───── SUPPLIED RECORDS
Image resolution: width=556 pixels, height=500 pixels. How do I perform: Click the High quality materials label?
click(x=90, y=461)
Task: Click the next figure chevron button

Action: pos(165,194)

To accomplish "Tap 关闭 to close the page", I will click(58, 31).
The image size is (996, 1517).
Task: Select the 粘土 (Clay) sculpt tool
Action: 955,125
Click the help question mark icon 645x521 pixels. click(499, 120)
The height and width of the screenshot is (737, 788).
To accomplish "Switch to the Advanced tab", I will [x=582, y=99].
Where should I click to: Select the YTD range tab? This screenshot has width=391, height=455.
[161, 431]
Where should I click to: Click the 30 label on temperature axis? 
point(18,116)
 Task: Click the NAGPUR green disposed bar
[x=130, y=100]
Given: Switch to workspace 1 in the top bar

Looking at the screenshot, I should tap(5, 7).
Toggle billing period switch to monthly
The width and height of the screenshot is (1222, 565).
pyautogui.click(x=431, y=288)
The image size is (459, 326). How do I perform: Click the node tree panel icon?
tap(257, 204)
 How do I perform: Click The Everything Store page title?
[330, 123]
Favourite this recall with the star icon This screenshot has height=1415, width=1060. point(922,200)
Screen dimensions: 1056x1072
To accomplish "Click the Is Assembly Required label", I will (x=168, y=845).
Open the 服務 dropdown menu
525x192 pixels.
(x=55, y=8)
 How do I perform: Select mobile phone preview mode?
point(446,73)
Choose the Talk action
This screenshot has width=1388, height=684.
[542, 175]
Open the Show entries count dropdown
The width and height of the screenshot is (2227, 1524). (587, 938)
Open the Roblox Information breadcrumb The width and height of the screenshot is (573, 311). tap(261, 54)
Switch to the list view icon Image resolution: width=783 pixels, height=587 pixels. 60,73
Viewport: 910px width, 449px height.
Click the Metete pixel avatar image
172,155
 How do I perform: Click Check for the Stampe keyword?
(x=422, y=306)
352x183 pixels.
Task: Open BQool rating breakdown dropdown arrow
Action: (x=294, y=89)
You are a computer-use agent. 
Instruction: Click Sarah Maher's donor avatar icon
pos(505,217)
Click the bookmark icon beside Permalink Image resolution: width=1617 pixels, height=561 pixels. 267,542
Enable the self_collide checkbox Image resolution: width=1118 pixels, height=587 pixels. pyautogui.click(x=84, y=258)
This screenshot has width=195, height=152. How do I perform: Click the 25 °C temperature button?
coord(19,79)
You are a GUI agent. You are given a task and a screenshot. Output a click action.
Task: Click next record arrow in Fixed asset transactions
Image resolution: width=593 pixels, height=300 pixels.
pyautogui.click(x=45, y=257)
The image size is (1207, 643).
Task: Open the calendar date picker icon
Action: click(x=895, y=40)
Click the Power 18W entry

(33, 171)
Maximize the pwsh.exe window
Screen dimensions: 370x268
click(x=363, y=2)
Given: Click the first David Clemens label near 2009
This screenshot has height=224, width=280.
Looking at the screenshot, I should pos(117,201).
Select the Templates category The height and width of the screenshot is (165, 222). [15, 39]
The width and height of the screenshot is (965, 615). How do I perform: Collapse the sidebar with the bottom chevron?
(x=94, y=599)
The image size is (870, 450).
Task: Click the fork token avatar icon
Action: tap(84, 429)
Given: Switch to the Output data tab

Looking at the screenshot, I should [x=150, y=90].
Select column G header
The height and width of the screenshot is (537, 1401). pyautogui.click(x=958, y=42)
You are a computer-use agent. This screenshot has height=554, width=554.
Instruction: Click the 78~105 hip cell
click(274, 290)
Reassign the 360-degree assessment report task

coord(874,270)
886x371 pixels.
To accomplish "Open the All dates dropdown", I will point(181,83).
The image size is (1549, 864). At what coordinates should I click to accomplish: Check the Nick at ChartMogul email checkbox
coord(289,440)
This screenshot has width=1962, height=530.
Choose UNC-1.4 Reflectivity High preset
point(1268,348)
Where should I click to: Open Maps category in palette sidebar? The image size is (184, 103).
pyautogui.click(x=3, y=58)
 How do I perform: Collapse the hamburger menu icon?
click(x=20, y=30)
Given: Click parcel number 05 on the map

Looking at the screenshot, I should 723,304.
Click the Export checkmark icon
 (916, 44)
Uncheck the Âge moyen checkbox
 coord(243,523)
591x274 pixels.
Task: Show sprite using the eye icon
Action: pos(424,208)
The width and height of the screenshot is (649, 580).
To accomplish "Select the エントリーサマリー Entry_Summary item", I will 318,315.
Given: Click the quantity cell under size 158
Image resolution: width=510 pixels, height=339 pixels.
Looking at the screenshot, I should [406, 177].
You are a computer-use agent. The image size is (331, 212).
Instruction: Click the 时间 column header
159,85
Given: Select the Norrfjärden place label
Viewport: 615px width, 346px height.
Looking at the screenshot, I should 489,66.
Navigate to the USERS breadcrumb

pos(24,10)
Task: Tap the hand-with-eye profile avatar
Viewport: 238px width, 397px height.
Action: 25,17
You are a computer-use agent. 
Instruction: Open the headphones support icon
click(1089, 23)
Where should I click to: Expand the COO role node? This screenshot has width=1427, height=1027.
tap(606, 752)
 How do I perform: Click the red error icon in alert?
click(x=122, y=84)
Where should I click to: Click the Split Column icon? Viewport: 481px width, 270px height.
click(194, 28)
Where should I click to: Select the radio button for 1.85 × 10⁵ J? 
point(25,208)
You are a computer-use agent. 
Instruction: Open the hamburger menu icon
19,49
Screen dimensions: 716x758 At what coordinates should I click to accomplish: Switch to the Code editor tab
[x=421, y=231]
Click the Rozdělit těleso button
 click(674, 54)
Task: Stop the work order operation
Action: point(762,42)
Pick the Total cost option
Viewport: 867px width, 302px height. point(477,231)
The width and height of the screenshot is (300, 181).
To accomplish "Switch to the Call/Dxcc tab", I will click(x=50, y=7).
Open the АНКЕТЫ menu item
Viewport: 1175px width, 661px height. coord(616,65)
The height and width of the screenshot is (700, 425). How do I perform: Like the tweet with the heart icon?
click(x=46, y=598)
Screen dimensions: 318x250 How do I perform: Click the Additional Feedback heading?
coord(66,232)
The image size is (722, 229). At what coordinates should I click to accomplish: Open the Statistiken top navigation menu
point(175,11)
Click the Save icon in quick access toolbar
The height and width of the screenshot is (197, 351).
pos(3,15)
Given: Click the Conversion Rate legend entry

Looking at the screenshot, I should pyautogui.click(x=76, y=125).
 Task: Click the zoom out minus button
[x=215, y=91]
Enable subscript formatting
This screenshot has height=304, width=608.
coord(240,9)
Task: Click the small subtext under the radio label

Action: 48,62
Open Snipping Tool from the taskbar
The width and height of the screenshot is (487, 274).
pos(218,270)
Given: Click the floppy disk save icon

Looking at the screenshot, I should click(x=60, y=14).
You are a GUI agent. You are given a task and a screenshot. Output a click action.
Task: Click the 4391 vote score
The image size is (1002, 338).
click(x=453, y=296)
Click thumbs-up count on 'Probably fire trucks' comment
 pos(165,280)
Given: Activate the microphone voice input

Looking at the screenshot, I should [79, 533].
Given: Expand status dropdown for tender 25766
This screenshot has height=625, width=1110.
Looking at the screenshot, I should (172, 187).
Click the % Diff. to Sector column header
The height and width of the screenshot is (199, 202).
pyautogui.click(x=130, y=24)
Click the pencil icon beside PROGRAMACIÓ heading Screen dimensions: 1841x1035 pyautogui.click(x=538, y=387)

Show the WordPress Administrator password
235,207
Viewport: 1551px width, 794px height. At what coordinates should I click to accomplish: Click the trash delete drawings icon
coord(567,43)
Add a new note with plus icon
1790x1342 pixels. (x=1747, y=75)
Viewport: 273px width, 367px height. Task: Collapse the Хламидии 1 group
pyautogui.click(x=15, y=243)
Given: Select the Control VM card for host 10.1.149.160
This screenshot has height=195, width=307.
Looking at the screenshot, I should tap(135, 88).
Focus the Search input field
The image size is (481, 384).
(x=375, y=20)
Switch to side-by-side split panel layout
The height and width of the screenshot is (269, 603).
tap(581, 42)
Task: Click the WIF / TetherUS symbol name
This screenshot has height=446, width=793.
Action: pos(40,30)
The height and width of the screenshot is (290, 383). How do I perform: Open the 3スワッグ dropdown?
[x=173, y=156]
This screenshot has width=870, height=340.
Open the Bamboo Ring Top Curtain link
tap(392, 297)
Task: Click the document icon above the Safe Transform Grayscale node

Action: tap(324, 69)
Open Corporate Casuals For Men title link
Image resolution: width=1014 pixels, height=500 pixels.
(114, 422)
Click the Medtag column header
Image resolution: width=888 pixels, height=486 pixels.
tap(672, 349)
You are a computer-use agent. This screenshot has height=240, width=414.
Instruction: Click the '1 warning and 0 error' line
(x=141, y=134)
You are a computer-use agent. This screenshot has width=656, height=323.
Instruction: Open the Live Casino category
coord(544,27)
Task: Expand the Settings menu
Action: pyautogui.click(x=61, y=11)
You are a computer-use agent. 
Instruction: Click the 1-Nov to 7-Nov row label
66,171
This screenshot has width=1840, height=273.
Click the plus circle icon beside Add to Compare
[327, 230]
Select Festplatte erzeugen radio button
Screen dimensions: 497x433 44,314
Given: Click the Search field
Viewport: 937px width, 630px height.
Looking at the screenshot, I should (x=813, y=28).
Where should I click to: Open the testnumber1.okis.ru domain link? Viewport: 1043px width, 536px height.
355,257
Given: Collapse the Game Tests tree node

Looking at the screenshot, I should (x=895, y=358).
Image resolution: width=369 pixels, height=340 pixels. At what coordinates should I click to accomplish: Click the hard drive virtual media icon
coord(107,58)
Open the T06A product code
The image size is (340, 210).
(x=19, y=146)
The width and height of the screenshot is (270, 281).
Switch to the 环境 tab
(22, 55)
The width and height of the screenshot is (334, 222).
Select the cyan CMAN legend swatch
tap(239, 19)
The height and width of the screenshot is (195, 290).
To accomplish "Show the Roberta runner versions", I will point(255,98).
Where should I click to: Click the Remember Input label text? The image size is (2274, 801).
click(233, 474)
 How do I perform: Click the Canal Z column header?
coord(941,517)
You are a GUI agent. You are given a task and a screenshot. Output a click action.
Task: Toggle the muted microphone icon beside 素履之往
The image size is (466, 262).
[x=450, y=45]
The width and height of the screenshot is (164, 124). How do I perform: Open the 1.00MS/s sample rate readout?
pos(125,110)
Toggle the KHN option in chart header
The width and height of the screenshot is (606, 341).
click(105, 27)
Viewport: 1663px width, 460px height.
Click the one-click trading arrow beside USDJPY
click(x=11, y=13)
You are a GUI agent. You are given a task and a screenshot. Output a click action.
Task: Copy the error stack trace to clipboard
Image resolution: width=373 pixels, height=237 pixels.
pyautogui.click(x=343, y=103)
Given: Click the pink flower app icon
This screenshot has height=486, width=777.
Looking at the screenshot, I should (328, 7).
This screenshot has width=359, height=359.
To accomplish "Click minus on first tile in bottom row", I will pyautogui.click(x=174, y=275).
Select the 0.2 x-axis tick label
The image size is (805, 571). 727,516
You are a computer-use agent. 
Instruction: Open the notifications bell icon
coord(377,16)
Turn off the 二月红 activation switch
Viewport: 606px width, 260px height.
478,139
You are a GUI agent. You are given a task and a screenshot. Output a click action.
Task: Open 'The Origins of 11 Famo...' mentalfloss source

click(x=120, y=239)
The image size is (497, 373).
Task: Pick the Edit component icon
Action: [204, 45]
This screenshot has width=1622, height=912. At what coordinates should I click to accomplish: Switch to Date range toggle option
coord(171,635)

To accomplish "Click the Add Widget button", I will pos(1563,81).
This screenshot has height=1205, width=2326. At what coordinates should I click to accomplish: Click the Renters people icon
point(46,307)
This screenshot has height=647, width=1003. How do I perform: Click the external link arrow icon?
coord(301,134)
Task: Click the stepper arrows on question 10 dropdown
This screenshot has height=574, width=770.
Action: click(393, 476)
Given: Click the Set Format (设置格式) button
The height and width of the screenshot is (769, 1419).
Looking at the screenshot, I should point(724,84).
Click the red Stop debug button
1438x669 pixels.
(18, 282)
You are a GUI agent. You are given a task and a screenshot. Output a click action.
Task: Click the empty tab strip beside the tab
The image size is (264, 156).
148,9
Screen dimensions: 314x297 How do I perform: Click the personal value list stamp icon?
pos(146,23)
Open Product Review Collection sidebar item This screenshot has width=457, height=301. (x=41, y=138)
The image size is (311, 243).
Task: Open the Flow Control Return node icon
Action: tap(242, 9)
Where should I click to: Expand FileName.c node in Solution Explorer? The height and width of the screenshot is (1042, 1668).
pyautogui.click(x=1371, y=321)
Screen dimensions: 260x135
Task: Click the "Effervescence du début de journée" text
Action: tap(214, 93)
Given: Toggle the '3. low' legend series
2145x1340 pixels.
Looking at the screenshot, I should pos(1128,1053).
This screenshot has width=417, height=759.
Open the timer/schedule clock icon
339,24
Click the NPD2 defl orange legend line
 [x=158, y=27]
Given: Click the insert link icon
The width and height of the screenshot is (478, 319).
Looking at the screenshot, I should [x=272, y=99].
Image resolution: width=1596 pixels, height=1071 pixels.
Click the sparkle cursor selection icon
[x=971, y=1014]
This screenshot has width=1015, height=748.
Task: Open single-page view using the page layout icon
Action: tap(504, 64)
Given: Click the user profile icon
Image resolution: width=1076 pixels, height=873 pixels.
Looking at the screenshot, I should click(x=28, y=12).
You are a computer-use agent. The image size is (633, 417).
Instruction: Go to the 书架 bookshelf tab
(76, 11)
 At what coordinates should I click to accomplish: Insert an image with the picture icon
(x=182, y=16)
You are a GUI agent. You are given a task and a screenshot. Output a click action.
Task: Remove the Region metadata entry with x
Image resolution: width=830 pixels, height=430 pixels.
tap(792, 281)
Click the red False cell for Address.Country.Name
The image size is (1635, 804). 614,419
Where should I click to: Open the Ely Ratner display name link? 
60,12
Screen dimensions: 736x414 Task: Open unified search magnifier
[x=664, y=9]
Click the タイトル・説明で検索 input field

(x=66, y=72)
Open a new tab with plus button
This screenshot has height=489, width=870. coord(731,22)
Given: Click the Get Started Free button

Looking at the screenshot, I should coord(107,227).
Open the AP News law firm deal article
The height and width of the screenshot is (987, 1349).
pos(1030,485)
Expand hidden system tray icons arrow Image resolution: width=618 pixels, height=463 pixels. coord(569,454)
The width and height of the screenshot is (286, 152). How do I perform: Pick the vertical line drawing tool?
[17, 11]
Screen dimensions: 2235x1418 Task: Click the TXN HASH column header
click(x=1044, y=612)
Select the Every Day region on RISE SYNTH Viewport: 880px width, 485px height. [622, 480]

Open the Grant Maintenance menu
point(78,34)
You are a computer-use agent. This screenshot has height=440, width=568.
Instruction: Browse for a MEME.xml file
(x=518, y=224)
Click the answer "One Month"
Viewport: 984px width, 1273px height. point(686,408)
──────────
→ AIM OF THE EXERCISE
Convert the items from the start through the line with "Action: pos(165,194)" into a two-column CSV with the header instruction,answer. Write one row per item, putting each item's text and its answer in their own quoted fields and replacing any line breaks with spaces.

→ SOLUTION BELOW
instruction,answer
"Image resolution: width=556 pixels, height=500 pixels. How do I perform: Click the High quality materials label?","click(x=90, y=461)"
"Task: Click the next figure chevron button","Action: pos(165,194)"